P2X7 受體調(diào)控非選擇性Ca2+通道，從而介導(dǎo)K+、Na+及Ca2+的通透性變化。它可以介導(dǎo)Na+和Ca2+內(nèi)流以及K+外流，并激活NF-κB和MAPK等多條信號通路，誘導(dǎo)IL-1β、IL-6 和TNF-α的生成[23-24]。NF-κB 在哺乳動物細(xì)胞中是一種重要的轉(zhuǎn)錄因子，可以綁定各種細(xì)胞基因啟動子和增強子序列，通過控制許多重要的細(xì)胞因子、粘附分子和趨化因子，在免疫反應(yīng)、炎癥反應(yīng)以及細(xì)胞生長調(diào)控中起著重要作用，參與細(xì)胞增殖和凋亡過程[25-27]。NF-κB p65是NF-κB 通路中一個重要的轉(zhuǎn)錄子，可與基因啟動子或增強子特異性結(jié)合啟動轉(zhuǎn)錄，NF-κB p65 蛋白由胞漿向核轉(zhuǎn)移是NF-κB 信號通路激活的關(guān)鍵點[28]。
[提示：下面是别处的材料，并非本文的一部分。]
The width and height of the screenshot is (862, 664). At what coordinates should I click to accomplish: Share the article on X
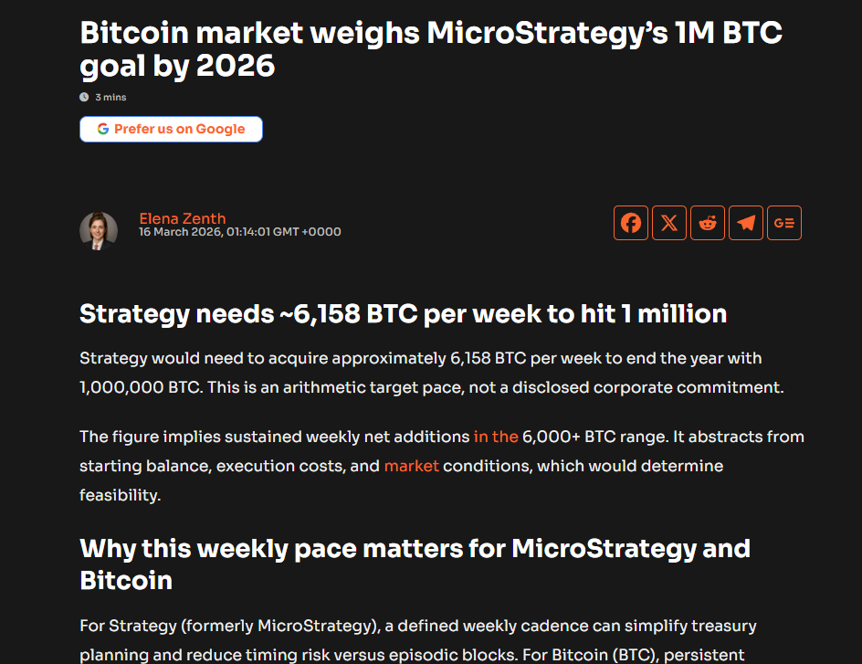coord(669,223)
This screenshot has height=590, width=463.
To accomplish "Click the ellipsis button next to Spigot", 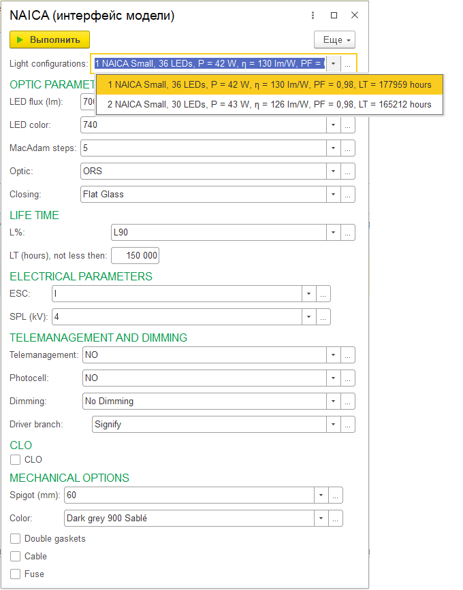I will 336,495.
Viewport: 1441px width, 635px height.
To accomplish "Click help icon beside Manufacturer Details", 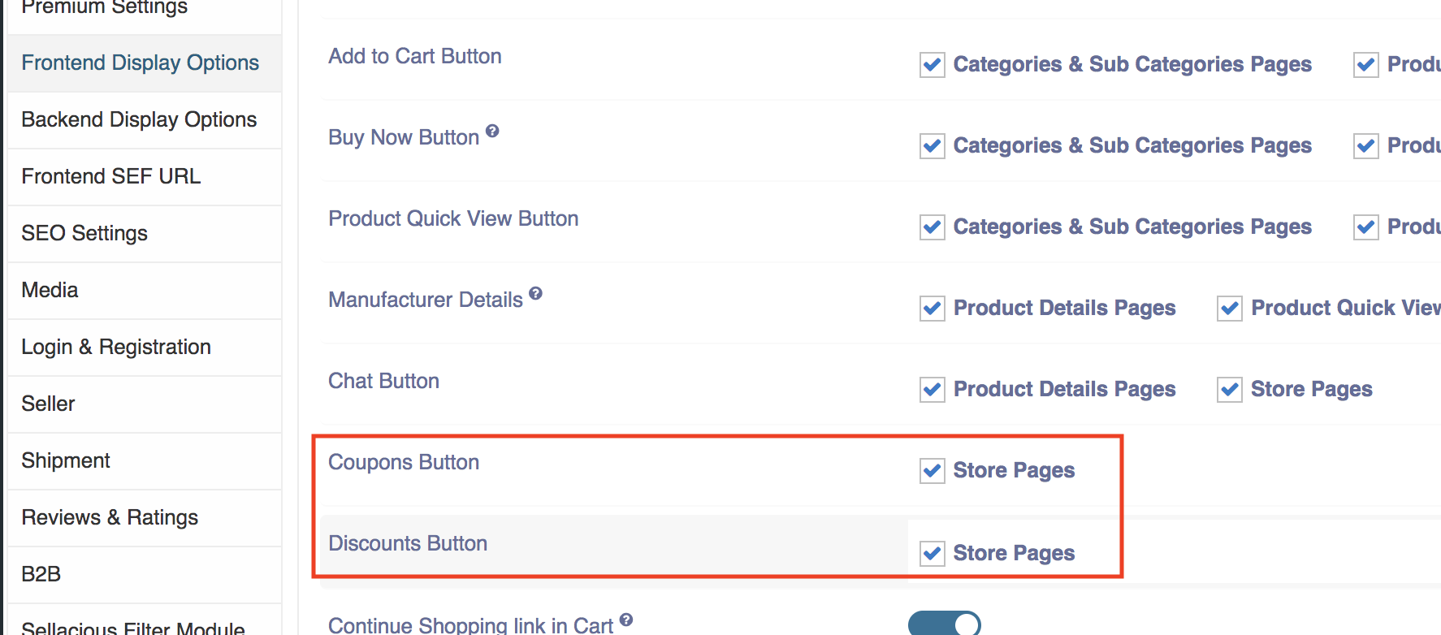I will [535, 293].

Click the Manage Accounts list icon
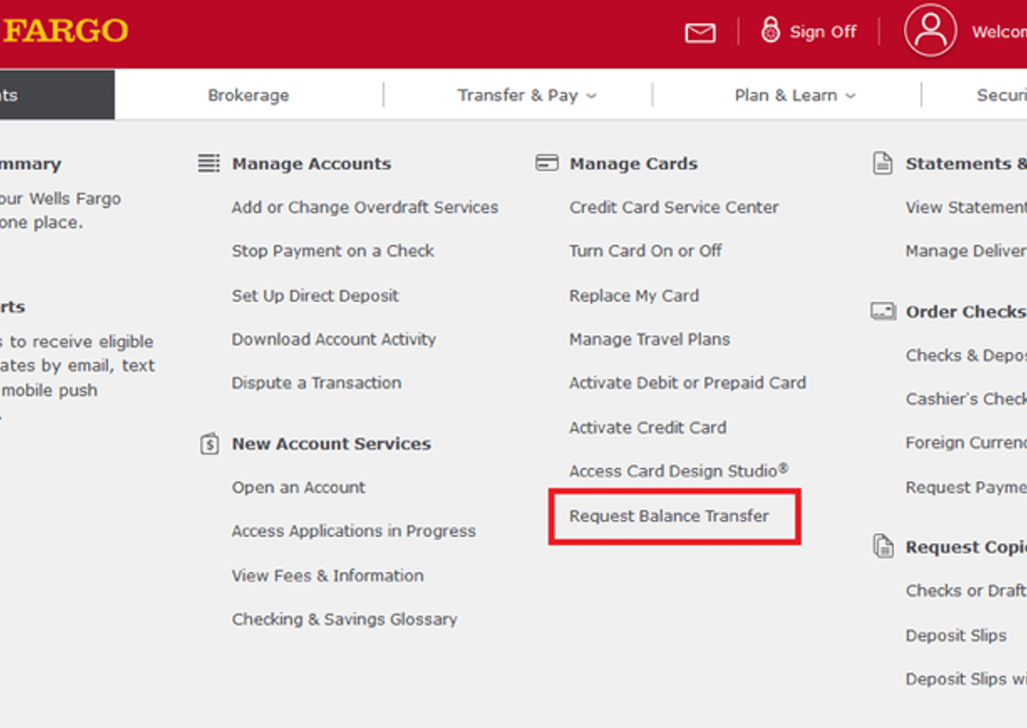[209, 164]
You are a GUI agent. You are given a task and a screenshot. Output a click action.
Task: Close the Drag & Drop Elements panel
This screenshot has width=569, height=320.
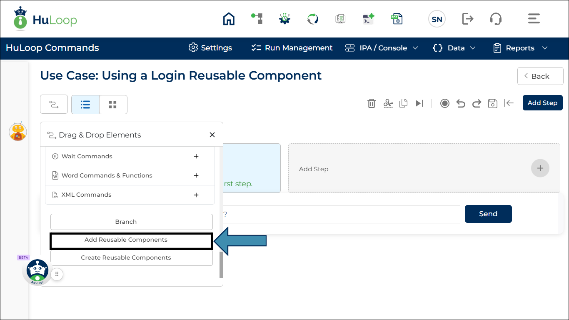[212, 135]
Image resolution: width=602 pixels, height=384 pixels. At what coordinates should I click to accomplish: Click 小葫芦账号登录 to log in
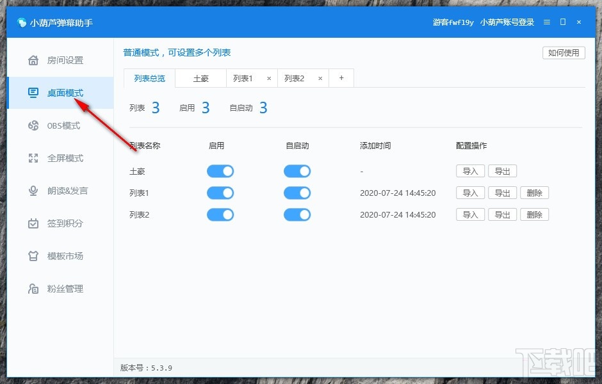coord(507,21)
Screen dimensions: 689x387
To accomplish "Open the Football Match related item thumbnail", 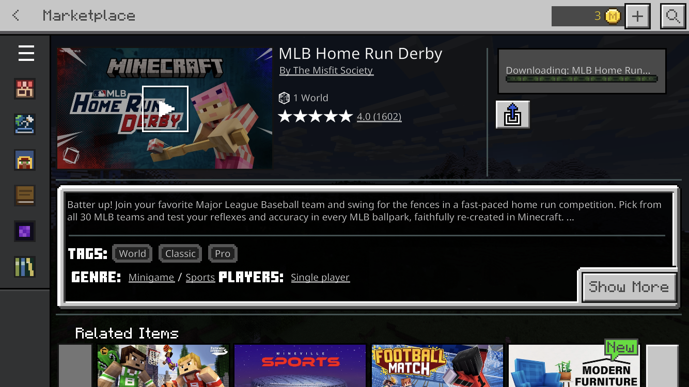I will click(x=437, y=366).
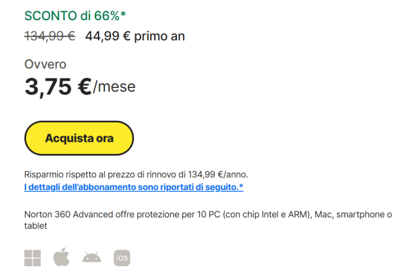This screenshot has height=278, width=415.
Task: Click the asterisk after 66%
Action: (x=123, y=14)
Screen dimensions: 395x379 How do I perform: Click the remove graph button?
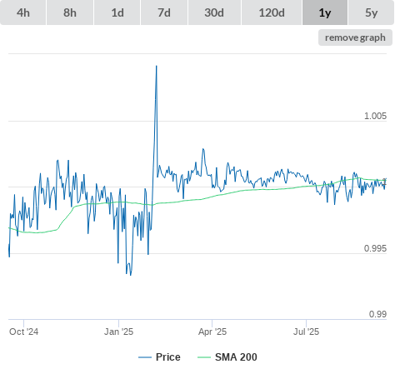[x=355, y=37]
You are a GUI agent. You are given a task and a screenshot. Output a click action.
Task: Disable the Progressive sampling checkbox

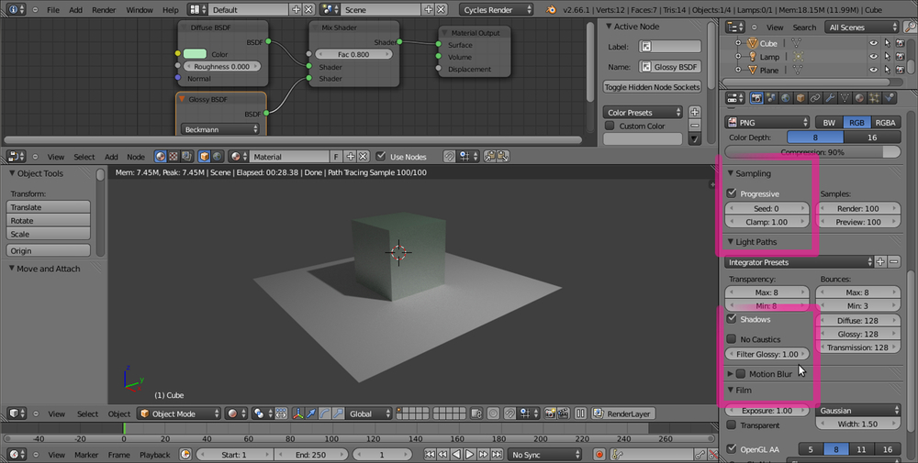click(x=732, y=193)
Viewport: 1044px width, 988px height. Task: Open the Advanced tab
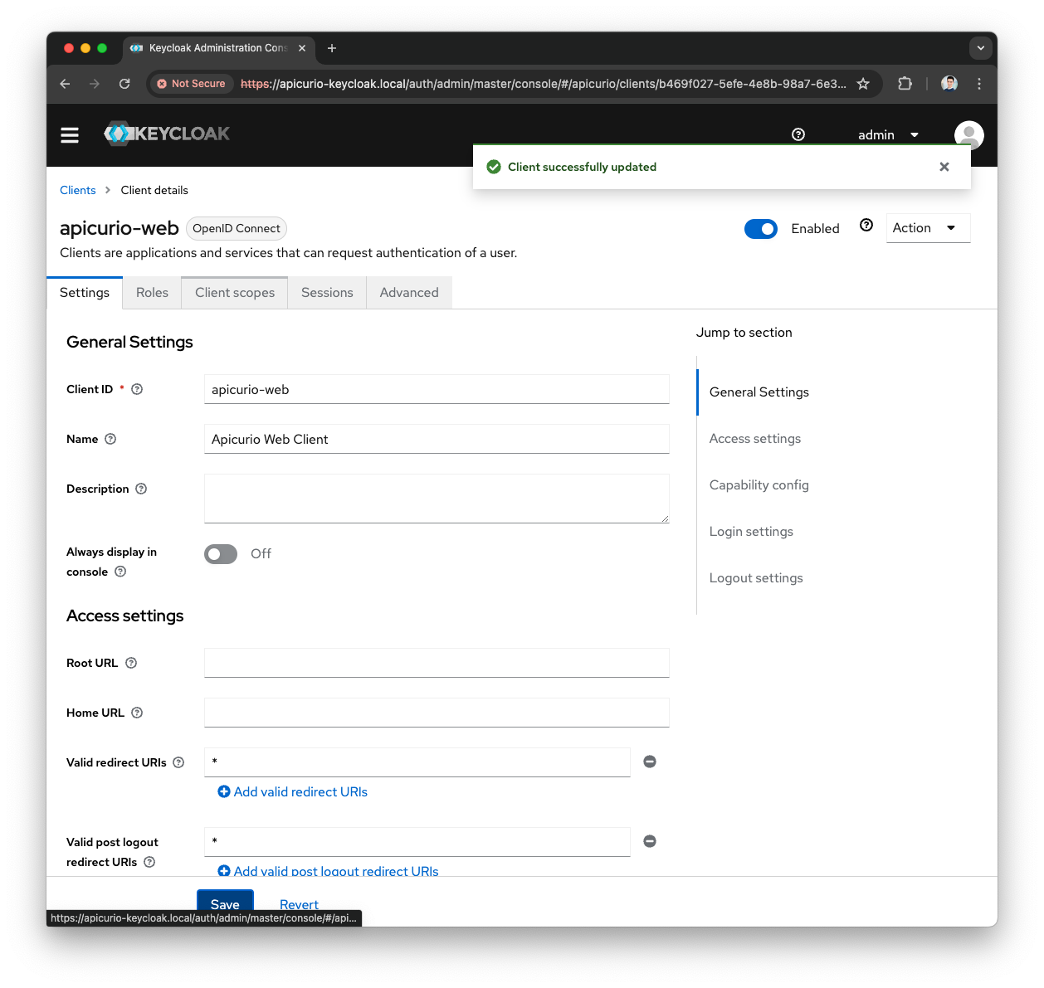coord(409,292)
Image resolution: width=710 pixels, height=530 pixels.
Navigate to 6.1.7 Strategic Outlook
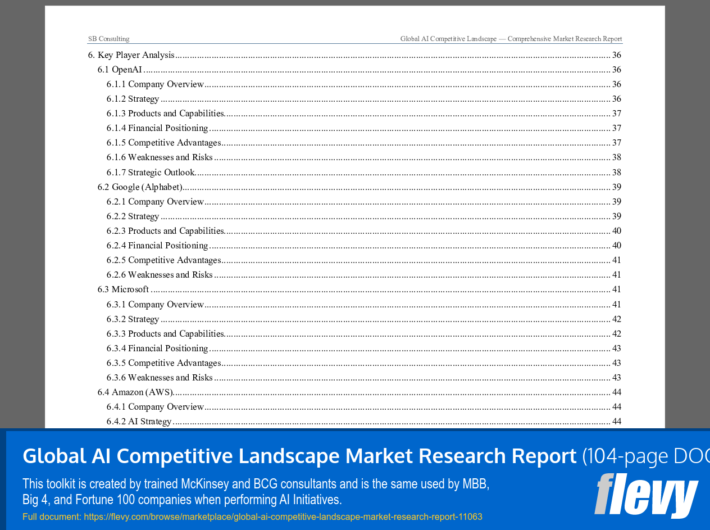click(151, 172)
NF-κB 的激活需要P2X7 受體介導(dǎo)的信號轉(zhuǎn)導(dǎo)，嘌呤能信號通過P2X7受體選擇性靶向激活NF-κB[29]。細(xì)胞外ATP 可通過P2X7R-NFκB（p65）途徑促進(jìn)炎性細(xì)胞因子釋放，已有研究表明，P2X7 激動劑可激活NF-κB p65 信號通路，而使用P2X7抑制劑則會抑制p65的表達(dá)，說明P2X7受體參與NF-κB信號通路的調(diào)控[30-31]。研究顯示，適當(dāng)強度的有氧耐力訓(xùn)練可以避免中樞神經(jīng)系統(tǒng)細(xì)胞受到各種應(yīng)激損傷，可通過抑制NF-κB 的活化發(fā)揮對阿爾茲海默病大鼠大腦的保護作用[32-33]。MAPK 信號通路調(diào)節(jié)包括p38、ERK 和JNK 在內(nèi)的基因的表達(dá)，這些基因與免疫和炎癥反應(yīng)相關(guān)，p38的激活會導(dǎo)致caspase-3的產(chǎn)生，并最終導(dǎo)致細(xì)胞死亡[34]。有研究證實，抑制P2X7 和MAPKs在帕金森和腦出血模型中提供了顯著的神經(jīng)保護作用[35-36]。P2X7可以介導(dǎo)p38MAPK 的磷酸化，激活JNK信號通路，P2X7拮抗劑能夠通過阻斷p38MAPK的磷酸化抑制細(xì)胞凋亡，從而起到神經(jīng)保護功能[37-38]。本實驗結(jié)果發(fā)現(xiàn)，4周跑臺有氧訓(xùn)練后，大鼠海馬、大腦皮質(zhì)組織p65 蛋白表達(dá)水平較對照組均顯著下降；各組大鼠海馬和大腦皮質(zhì)中P38、JNK 無顯著差異，改變體現(xiàn)在其磷酸化水平，T組大鼠p-P38和p-JNK的表達(dá)較C組相比顯著下降。這表明有氧運動在抑制P2X7受體表達(dá)的同時，能夠降低大鼠海馬、大腦皮質(zhì)p65 的表達(dá)，抑制P38和JNK蛋白的磷酸化，從而抑制NF-κB以及MAPK 信號通路。此外，P2X7 受體參與調(diào)節(jié)炎性因子的分泌，NF-κB 的激活也常伴有炎癥細(xì)胞聚集以及未成熟炎癥細(xì)胞因子IL-1、IL-6 和TNF-α 的合成，抑制或敲除P2X7受體可有效阻斷IL-1β等炎癥因子的產(chǎn)生[4]。本研究也發(fā)現(xiàn)，與對照組相比，訓(xùn)練組大鼠海馬和大腦皮質(zhì)中炎癥因子TNF-α、IL-1β以及IL-6 的表達(dá)水平均顯著下降，說明有氧運動可能通過抑制大鼠海馬和大腦皮質(zhì)P2X7受體的產(chǎn)生，減少炎癥因子的表達(dá)，發(fā)揮對中樞神經(jīng)系統(tǒng)的保護作用。

4 結(jié)論

有氧運動通過降低大鼠海馬和大腦皮質(zhì)P2X7 受體的表達(dá)，抑制了p65、P38、JNK信號通路，減少了炎癥因子TNF-α、IL-1β和IL-6的釋放，這可能是其保護中樞神經(jīng)系統(tǒng)功能的機制之一。